Assigned task: In the material below, find every line containing the string "Click" and return it.

Exercise input:
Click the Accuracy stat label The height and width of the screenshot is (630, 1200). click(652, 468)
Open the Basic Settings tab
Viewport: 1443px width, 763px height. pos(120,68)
...
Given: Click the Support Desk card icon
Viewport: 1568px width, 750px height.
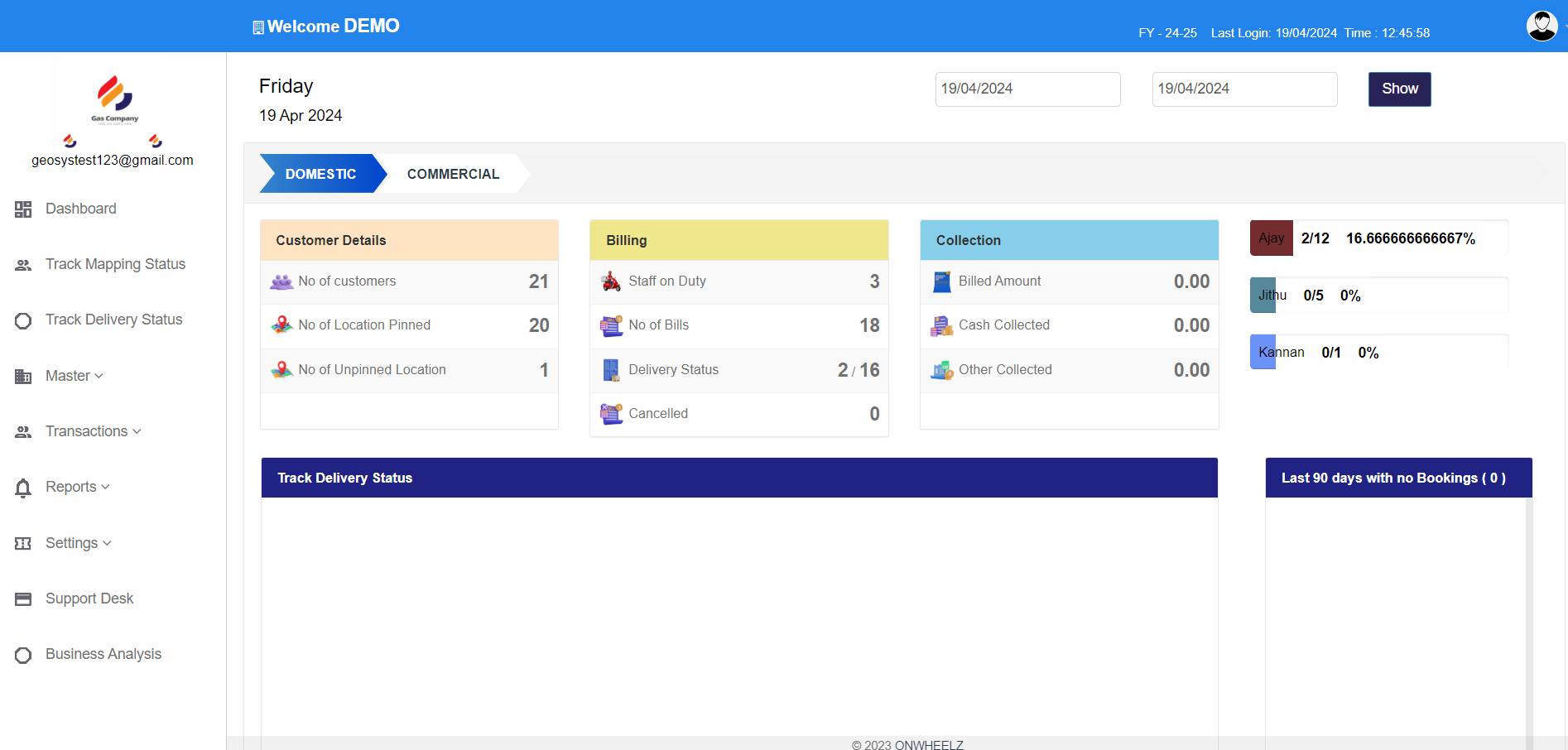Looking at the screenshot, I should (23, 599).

Written response:
Click the Accuracy stat label The height and width of the screenshot is (630, 1200). click(652, 468)
Given: Click the Support Desk card icon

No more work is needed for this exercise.